Why waste your time trying to angle a put into the gaping maw of a clown–or past a revolving windmill–when you can use a round of mini golf to reflect on the importance of green roofs, ponder the evolution of the office, or consider the utopian lineage of the sphere? These opportunities and more await you in Washington, D.C. at the National Building Museum, which has just opened an indoor Mini Golf exhibition in the form of eighteen holes designed and built by Washington-area architects, landscape architects, and contractors. The two nine-hole courses (each par 26), open through Labor Day, explore the participating designers’ visions of “Building the Future” alongside displays of items from the museum’s collections and against a backdrop of colorful murals studded with famous buildings and monuments.
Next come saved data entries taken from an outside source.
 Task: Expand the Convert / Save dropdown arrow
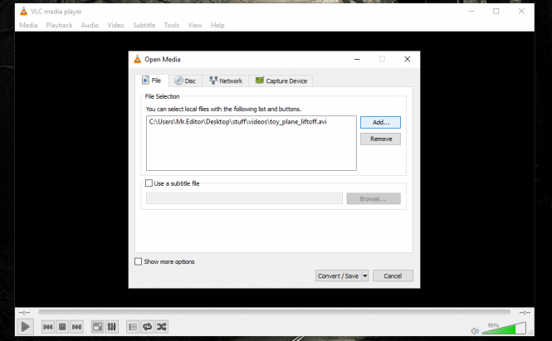coord(365,276)
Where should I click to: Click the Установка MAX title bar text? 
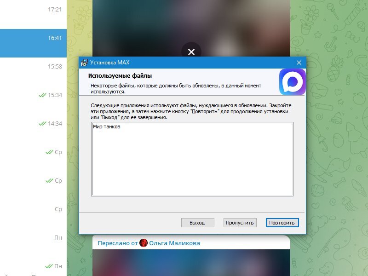110,63
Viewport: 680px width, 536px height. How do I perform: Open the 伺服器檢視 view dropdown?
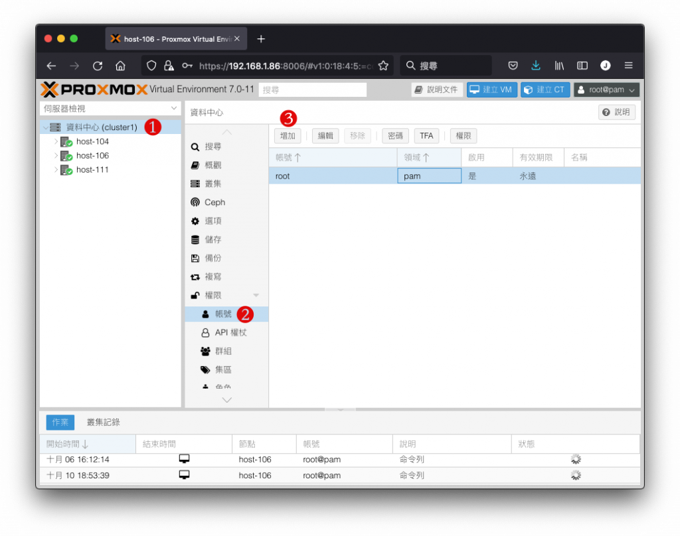click(110, 108)
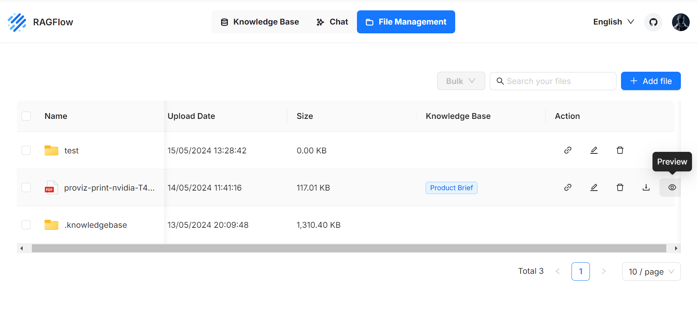Preview the PDF using the eye icon
Image resolution: width=697 pixels, height=311 pixels.
pyautogui.click(x=672, y=188)

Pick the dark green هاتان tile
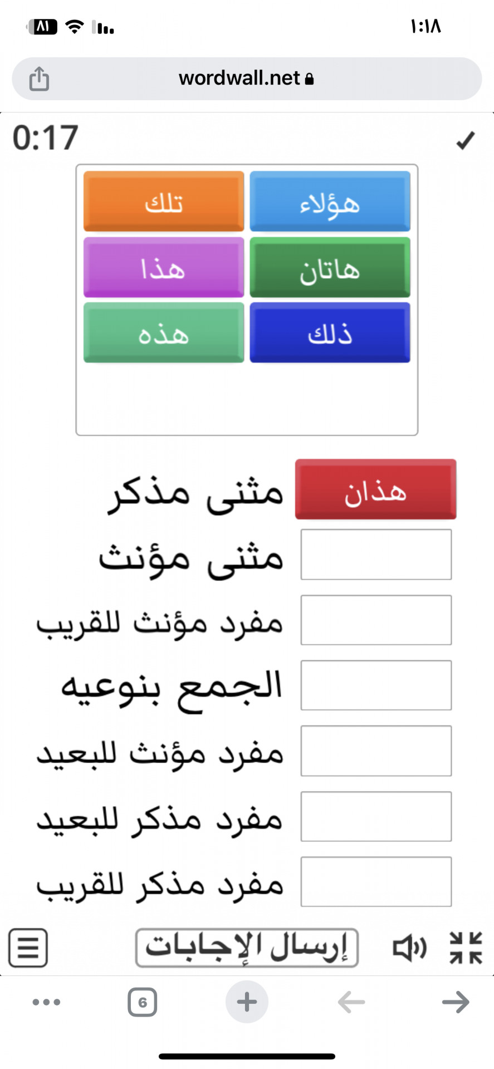tap(330, 267)
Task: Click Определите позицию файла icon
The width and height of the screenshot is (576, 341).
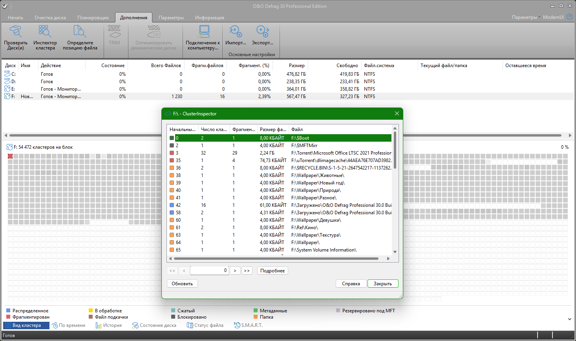Action: point(80,32)
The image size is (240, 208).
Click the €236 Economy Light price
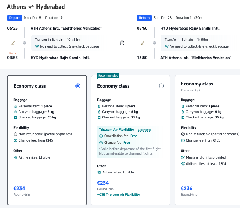(x=187, y=188)
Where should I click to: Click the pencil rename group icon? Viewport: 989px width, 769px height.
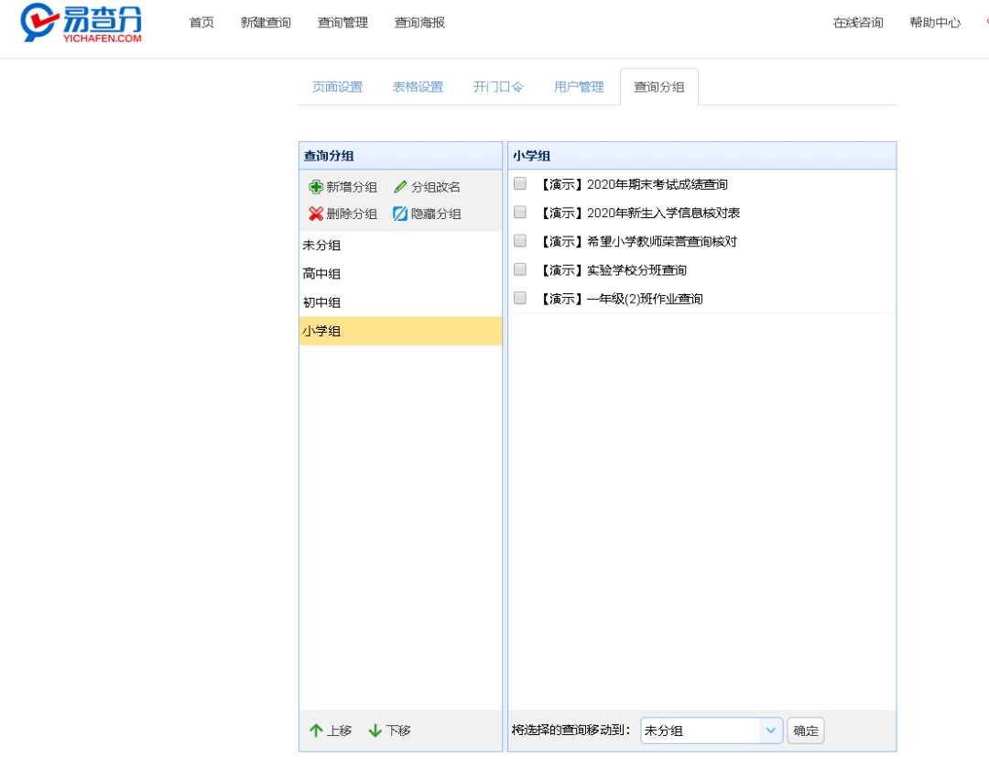click(x=400, y=187)
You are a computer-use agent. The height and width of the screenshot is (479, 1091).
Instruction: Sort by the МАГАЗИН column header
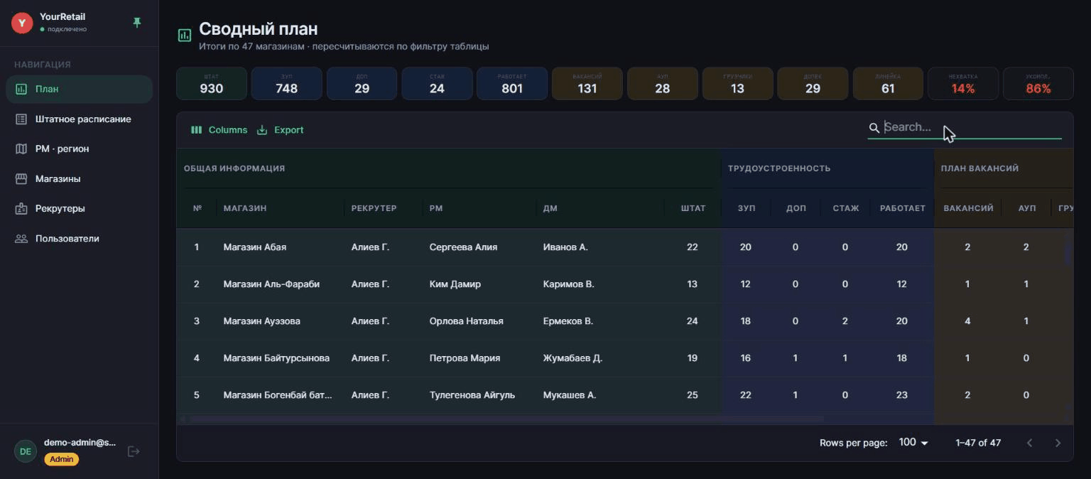click(x=245, y=208)
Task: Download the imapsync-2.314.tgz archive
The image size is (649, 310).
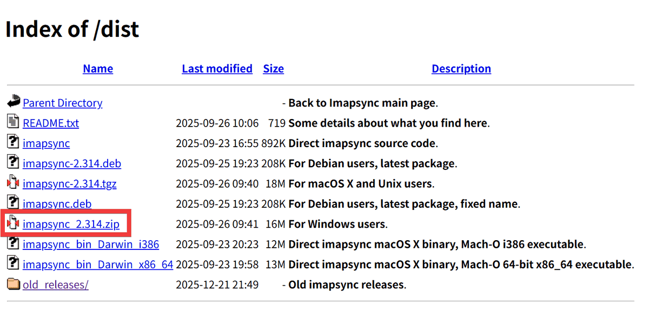Action: 69,183
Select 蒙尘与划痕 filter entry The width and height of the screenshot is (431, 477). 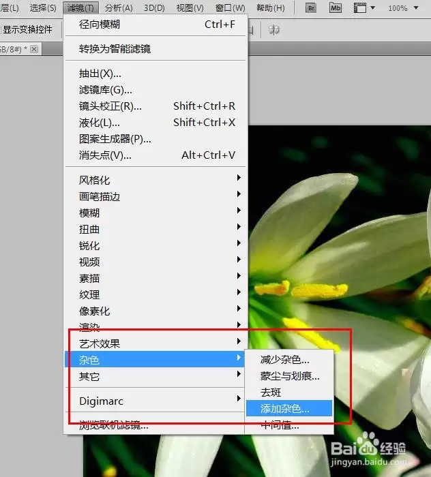click(x=289, y=376)
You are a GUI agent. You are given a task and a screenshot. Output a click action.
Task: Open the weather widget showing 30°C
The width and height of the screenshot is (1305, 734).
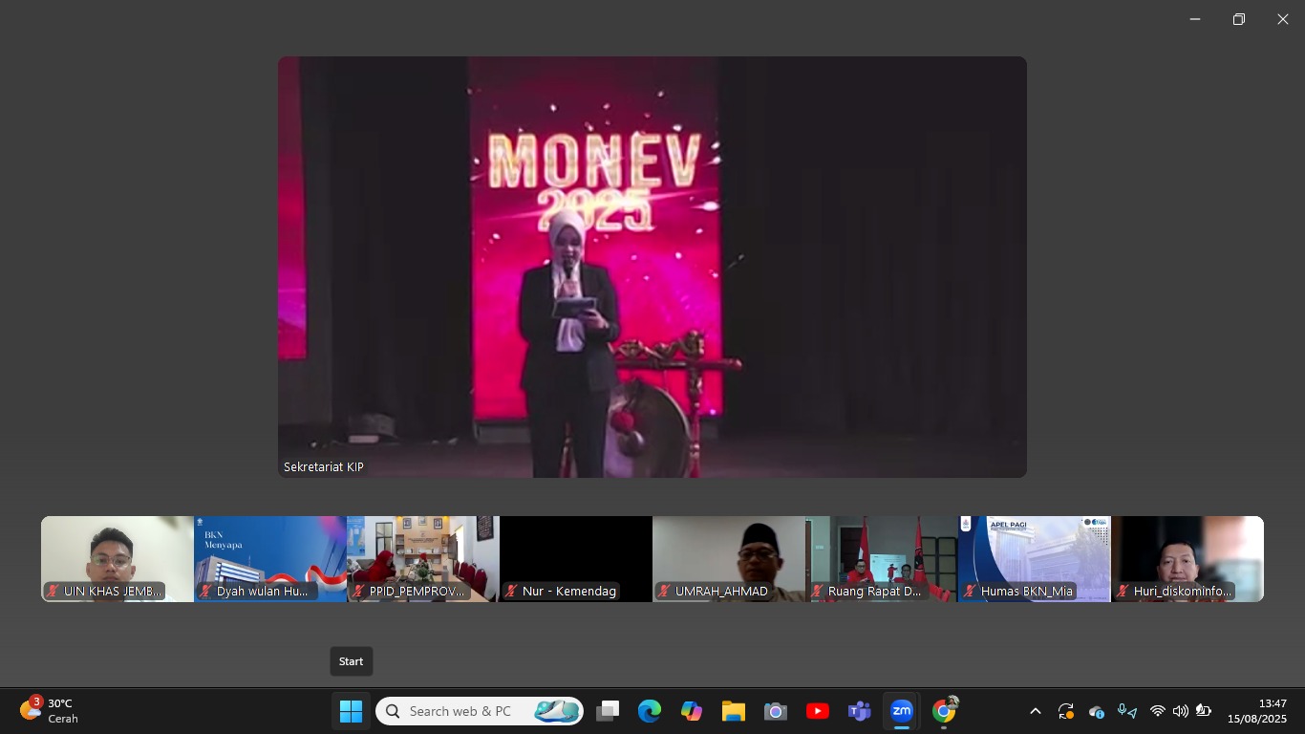50,711
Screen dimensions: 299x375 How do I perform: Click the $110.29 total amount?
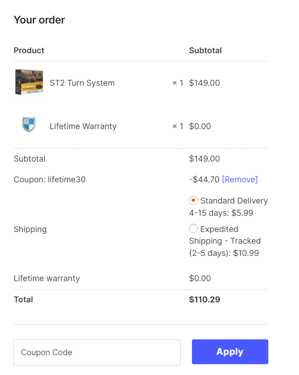(x=205, y=300)
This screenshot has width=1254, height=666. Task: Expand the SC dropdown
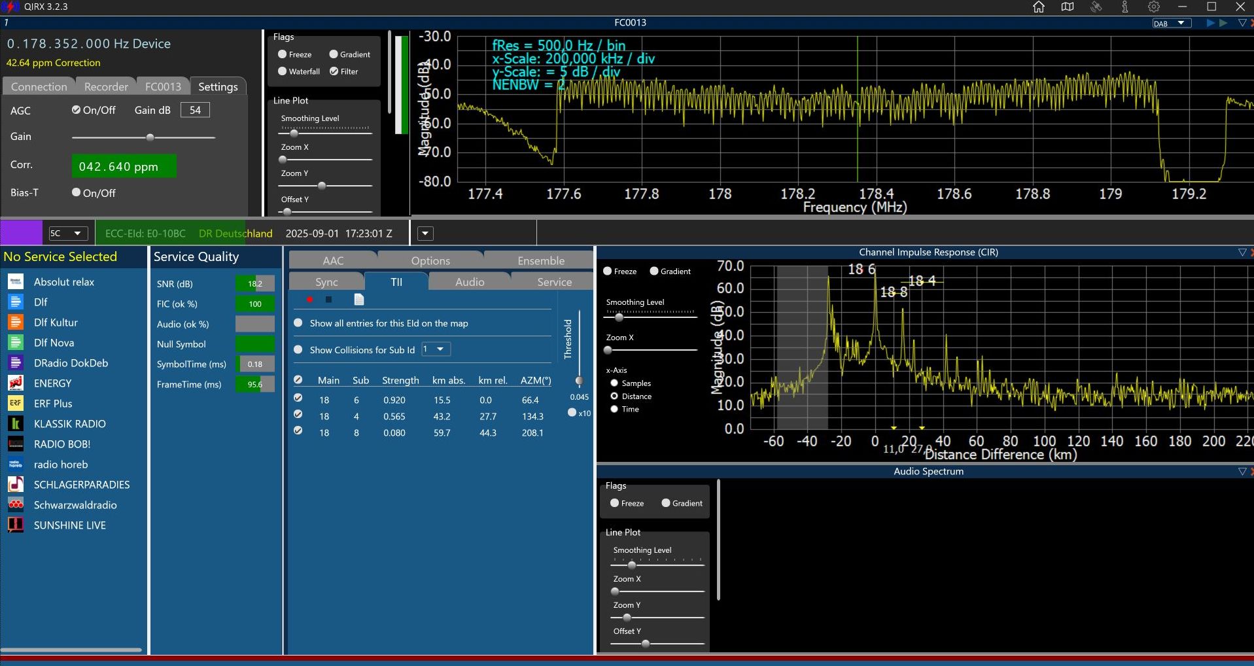(68, 234)
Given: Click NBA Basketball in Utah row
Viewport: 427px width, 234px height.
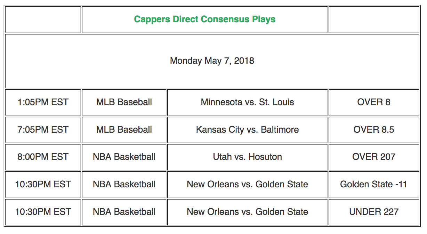Looking at the screenshot, I should point(124,157).
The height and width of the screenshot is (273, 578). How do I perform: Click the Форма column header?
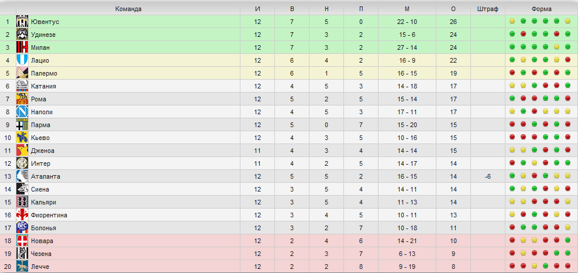tap(542, 9)
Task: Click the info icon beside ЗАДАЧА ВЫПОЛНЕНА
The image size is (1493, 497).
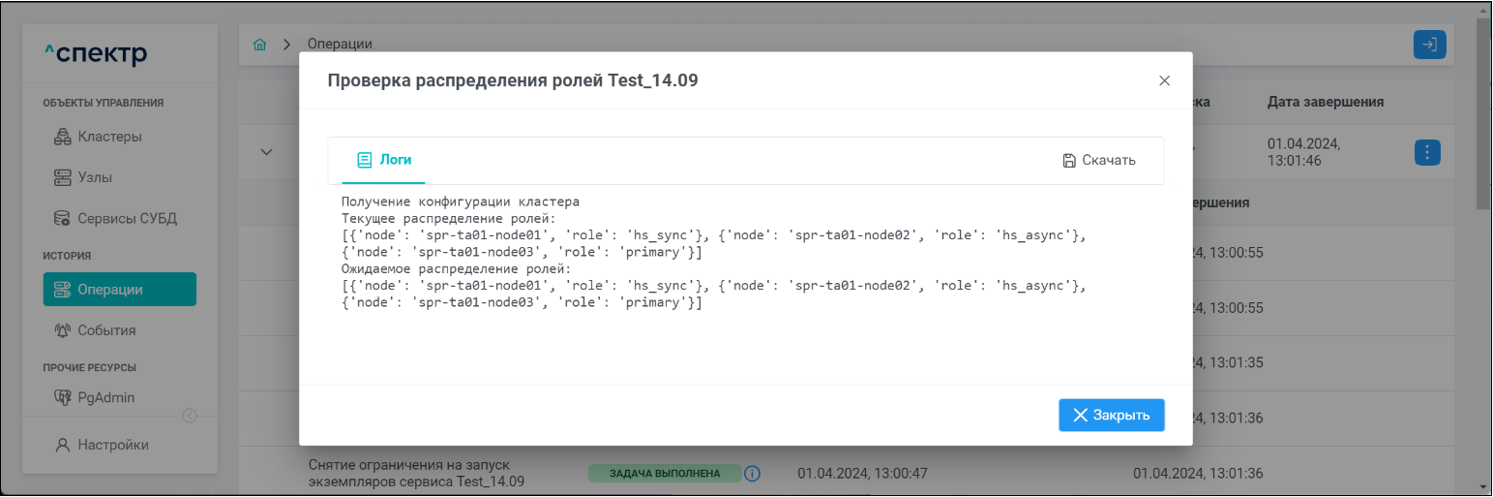Action: coord(752,474)
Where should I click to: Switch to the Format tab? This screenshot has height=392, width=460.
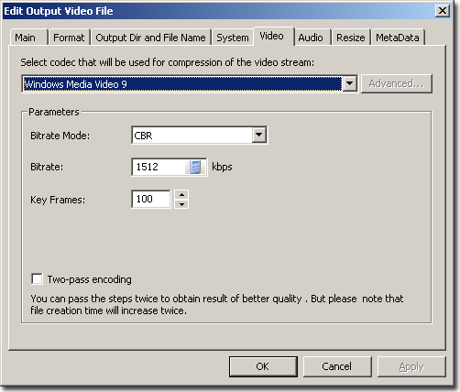click(69, 38)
“Players have a chance not only to practice their swing, but also to be inspired by the creative process behind 18 unique architectural marvels,” says Chase W. Rynd, the museum’s president and executive director. These range from Skidmore, Owings & Merrill’s glowing green “Holograph Hole,” inspired by state-of-the-art 3D applications, to “Capitol City Crops,” in which Rippeteau Architects envisions a future where urban farms dot the National Mall: golfers can choose to maneuver through the farm fields full of carrots and rutabagas or soar through the garden apartments at a bird’s eye view of the Washington Monument. Design Foundry’s “The 19th Crater” celebrates the idea of global expansion to the Moon while KUBE Architecture plays with other dimensions in “Urban Pinball,” a network of LED-lit “time tunnels” that explores uncertainty.


At the National Building Museum, mini golf holes designed by Wiencek + Associates Architects + Planners (left) and Inscape Publico (right).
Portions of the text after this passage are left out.